TO DO> Retype, without changes or pictures, only the lines that begin at the one containing "Screen dimensions: 852x433" and end at the last line of the records that follow.

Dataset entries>
--- START ---

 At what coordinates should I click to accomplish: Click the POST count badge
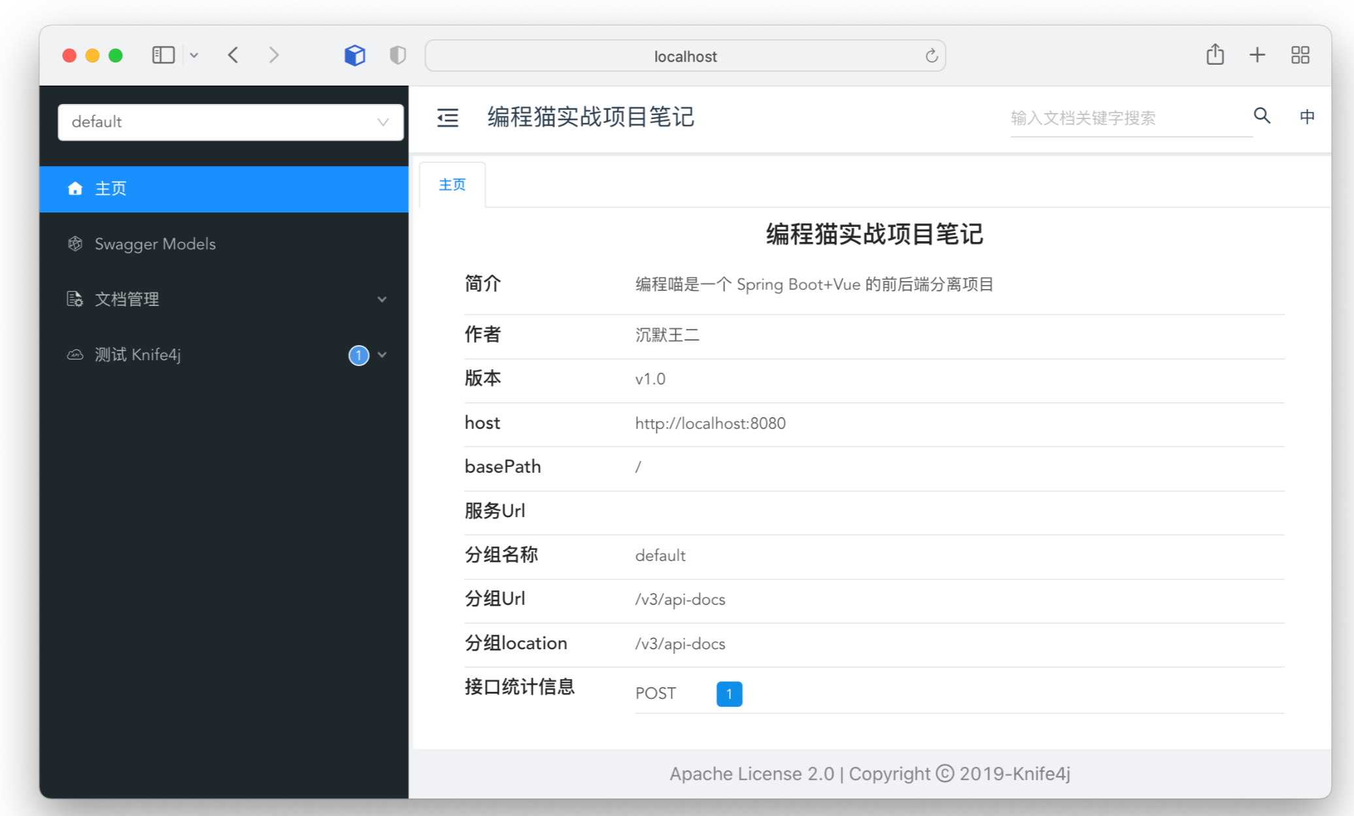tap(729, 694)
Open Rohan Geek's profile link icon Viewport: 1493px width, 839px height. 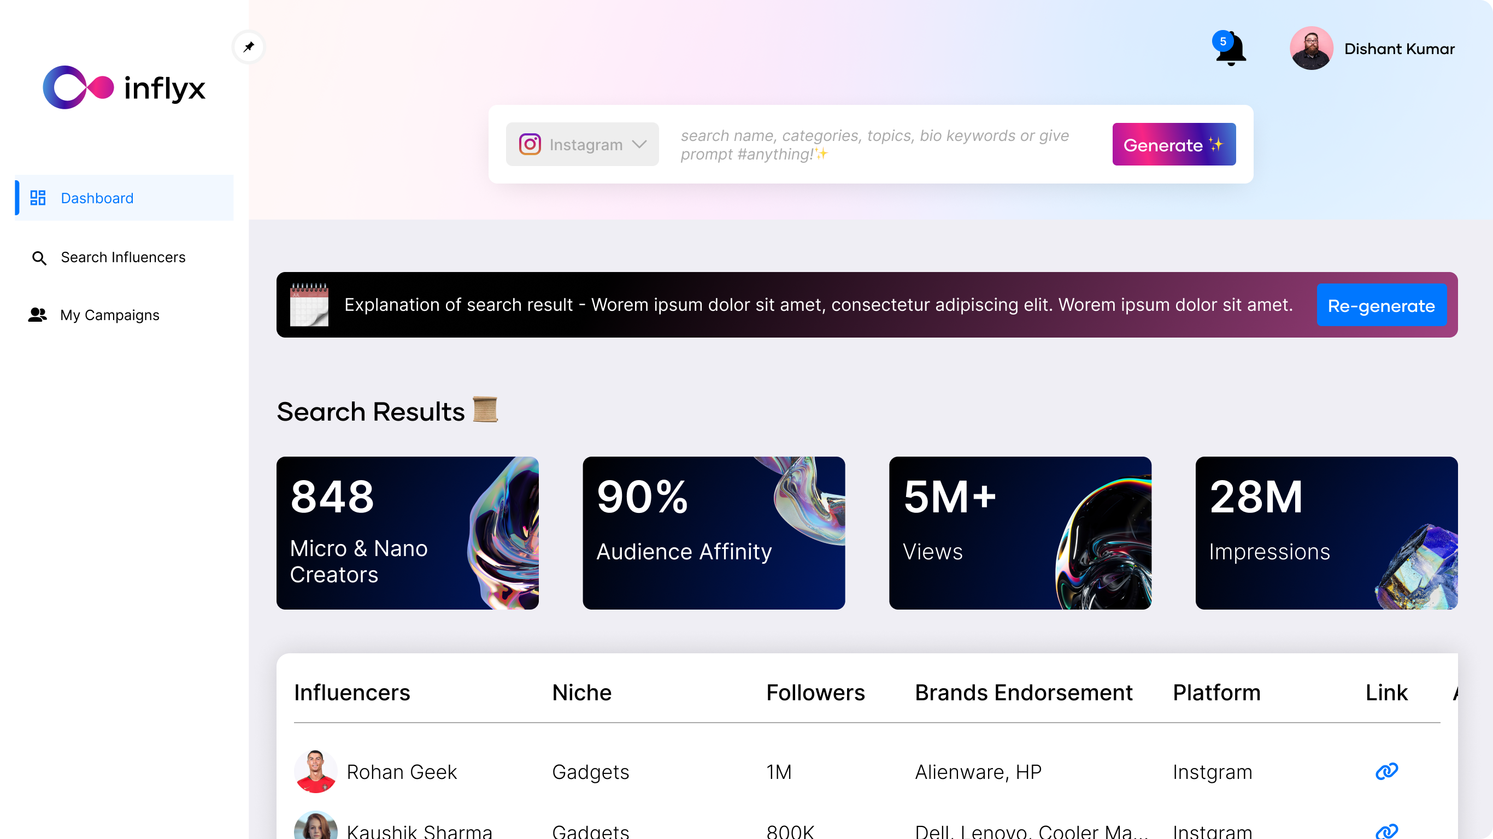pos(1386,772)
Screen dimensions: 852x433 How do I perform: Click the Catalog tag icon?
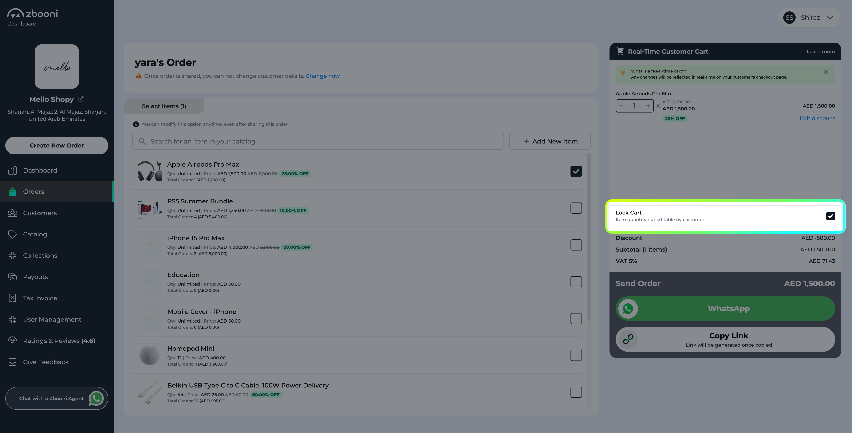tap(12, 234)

--- END ---

SOLUTION FOR THIS TASK>
Screen dimensions: 852x433 How do I perform: Click the Catalog tag icon?
tap(12, 234)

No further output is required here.